Do przejścia mieliśmy tylko krótki odcinek do wodospadów Robinsona. Odcinek ten okazał się jednak wyjątkowo trudny. Nie wiadomo, w jaki sposób, zgubiliśmy szlak. Po prostu dróżka, którą schodziliśmy, zaczęła robić się coraz węższa. W końcu stała się niewielką ścieżynką, wiodącą dość stromo w dół. Wydawało nam się jednak, że możemy nią podążać, bo z dołu słyszeliśmy coraz głośniejszy szum wody. Niestety, skończyło się to tym, że kilkakrotnie przejechaliśmy się na tyłkach po błotku, a na końcu drogę zagrodziły nam zwalone drzewa. Małgosia kilka razy, by nie zjechać, musiała chwycić się pnączy. Niestety, jedno z tych pnączy okazało się porośnięte drobiny igłami. Jeszcze dwa dni później wyciągała je sobie z dłoni.
Z bólem postanowiliśmy wrócić po własnych śladach.
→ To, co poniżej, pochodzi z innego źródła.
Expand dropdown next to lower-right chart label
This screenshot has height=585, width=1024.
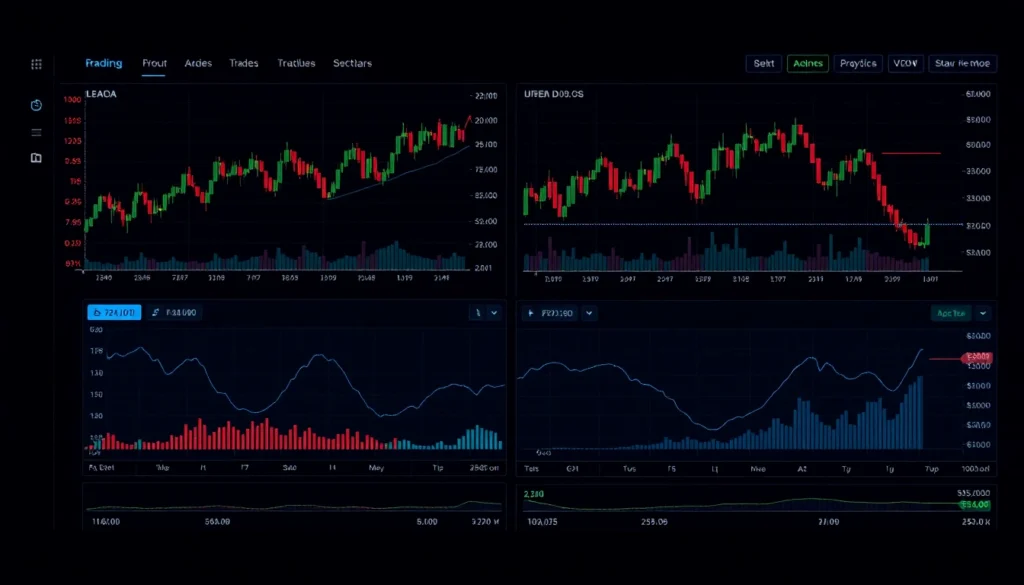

Ze szczytu wzgórza znowu zaczęliśmy schodzić w dół, ale trzymając się lewej, a nie prawej strony ścieżki. Jakimś tajemnym sposobem ścieżka całkiem niepostrzeżenie rozwidlała się. Tym razem poszliśmy właściwą odnogą i po chwili byliśmy już przy wodospadzie. Kręciła się tam dwójka japońskich turystów. Przyglądali nam się dziwnie - rzeczywiście mieli powody, bo wyglądaliśmy strasznie - mokrzy, ochlapani błotem, ze spodniami uwalanymi gliną i ziemią. To, co nas doprowadziło do tego stanu, to ostatni fragment szlaku i błądzenie po wzgórzu.
Małgosia była załamana, bo nie miała w czym wracać do Polski. Wracając do Tanah Rata szlakiem, który przypominał spacerowy deptak, roztrząsaliśmy różne możliwości - znalezienie pralni w Kuala Lumpur, kupienie nowych spodni. W sumie nie było nam specjalnie wesoło.
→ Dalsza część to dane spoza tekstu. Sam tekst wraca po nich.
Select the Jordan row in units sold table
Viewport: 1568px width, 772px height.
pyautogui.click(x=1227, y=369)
Jednymi z pierwszych zabudowań, jakie minęliśmy, były budynki szkoły. Dzieci miały właśnie zajęcia sportowe na wolnym powietrzu. Najdziwniej wyglądały dziewczynki w strojach gimnastycznych, biegające wzdłuż boiska z chustkami na głowie.
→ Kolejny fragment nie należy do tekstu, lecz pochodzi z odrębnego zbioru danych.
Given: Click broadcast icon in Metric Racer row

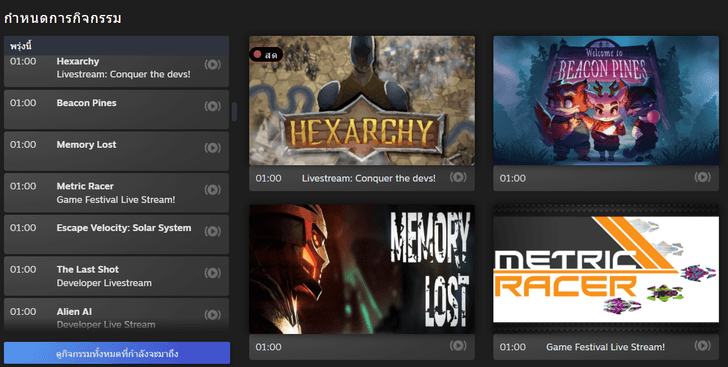Looking at the screenshot, I should 213,190.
W pensjonacie szybko przebraliśmy się w czyste ubrania i poszliśmy coś zjeść. Tym razem wybraliśmy restaurację Downtown położoną obok hotelu Orient, w którym stołowaliśmy się poprzedniego dnia. Jedzenie było znakomite. Dla rozgrzewki wzięliśmy również chińską herbatę, którą przyniesiono nam w gustownym czajniczku. Usługiwał nam młody, sympatyczny Chińczyk. Bardzo przypominał nam pewnego naszego znajomego z Polski. Gdyby ten kolega miał skośne oczy, wyglądałby dokładnie jak ten Chińczyk.
Noc znowu okazała się bardzo zimna. Małgosia marzła, mimo że spała częściowo ubrana i w skarpetkach na stopach. Myśl, że jutro wracamy na bardziej słoneczne malezyjskie niziny, bardzo nas radowała.